Vision Transformer
The standard Transformer receives as input a 1D sequence of token embeddings. To handle 2D images, they reshape the image \(x \in \mathbb{R}^{H \times W \times C}\) into a sequence of flattened 2D patches \(N \times \textbf{x}_p \in \mathbb{R}^{P^2 \cdot C}\), where \((H, W)\) is the resolution of the original image, \(C\) is the number of channels, \((P, P)\) is the resolution of each image patch, and \(N = HW / P^2\) is the resulting number of patches, which also serves as the effective input sequence length for the Transformer.
Note
The Transformer uses constant latent vector size \(D\) through all of its layers, so they flatten the patches and map to \(D\) dimensions with a trainable linear projection.
Classification Head
Similar to BERT's [class]
token, they prepend a learnable embedding to the sequence of embedded patches (\(\textbf{z}^0_0 = \textbf{x}_{class}\)), whose state at the output of the Transformer encoder (\(\textbf{z}_L^0\)) serves as the image representation \(\textbf{y}\).
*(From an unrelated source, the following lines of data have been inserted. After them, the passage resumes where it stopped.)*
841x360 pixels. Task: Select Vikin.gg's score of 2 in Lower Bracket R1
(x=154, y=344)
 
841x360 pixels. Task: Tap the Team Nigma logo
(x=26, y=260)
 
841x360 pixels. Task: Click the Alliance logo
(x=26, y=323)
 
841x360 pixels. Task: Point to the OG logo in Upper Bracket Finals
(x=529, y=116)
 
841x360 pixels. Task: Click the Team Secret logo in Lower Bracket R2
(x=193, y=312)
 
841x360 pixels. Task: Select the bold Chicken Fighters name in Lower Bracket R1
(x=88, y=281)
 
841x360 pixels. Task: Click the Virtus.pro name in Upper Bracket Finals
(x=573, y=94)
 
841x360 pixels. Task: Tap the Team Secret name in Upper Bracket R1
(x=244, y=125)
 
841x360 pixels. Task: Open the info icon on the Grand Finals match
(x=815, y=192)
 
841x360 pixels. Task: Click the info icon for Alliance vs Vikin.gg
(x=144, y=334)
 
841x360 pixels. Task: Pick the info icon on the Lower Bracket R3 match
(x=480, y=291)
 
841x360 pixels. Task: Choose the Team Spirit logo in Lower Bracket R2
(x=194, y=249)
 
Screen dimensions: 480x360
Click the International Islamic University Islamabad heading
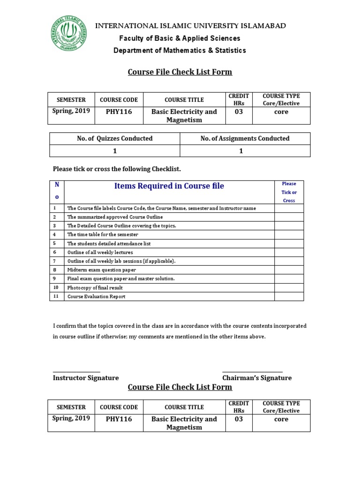[x=190, y=26]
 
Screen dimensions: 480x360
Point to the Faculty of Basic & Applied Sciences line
[x=180, y=38]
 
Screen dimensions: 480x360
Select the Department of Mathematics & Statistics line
[x=180, y=50]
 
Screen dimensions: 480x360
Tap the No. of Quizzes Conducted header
[x=115, y=138]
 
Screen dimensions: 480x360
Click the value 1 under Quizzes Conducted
[x=115, y=151]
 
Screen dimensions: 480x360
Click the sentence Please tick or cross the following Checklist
[x=117, y=168]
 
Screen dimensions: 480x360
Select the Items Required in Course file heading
[x=169, y=186]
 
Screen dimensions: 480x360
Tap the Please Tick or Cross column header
[x=289, y=192]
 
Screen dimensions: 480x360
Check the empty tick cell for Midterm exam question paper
[x=289, y=270]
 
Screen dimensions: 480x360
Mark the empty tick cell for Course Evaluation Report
[x=289, y=296]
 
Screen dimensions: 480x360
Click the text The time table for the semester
[x=103, y=234]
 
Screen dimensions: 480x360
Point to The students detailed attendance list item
[x=109, y=244]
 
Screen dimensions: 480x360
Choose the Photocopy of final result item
[x=96, y=287]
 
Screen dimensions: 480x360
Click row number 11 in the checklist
[x=56, y=296]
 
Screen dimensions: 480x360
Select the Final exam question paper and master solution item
[x=121, y=278]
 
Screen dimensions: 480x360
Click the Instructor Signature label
[x=86, y=378]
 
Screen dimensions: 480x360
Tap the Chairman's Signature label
[x=257, y=378]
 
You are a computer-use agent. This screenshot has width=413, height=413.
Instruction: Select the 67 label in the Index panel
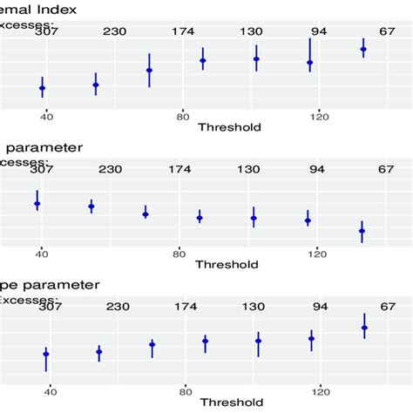[387, 32]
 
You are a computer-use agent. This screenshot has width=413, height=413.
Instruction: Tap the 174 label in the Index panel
[183, 32]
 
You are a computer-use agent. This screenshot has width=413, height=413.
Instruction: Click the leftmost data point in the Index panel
[42, 87]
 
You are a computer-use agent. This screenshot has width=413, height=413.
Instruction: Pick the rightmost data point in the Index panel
[363, 50]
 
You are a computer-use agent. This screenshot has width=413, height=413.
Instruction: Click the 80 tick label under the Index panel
[182, 116]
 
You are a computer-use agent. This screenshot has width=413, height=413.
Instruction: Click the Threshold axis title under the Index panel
[229, 127]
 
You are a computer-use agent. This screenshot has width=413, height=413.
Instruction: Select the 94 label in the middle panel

Both during pre-training and fine-tuning, a classification head is attached to \(\textbf{z}_L^0\).
Note
The classification head is implemented by a MLP with one hidden layer at pre-training time and by a single linear layer at fine-tuning time.
Position Embedding
Position embeddings are added to the patch embeddings to retain positional information. They use standard learnable 1D position embeddings.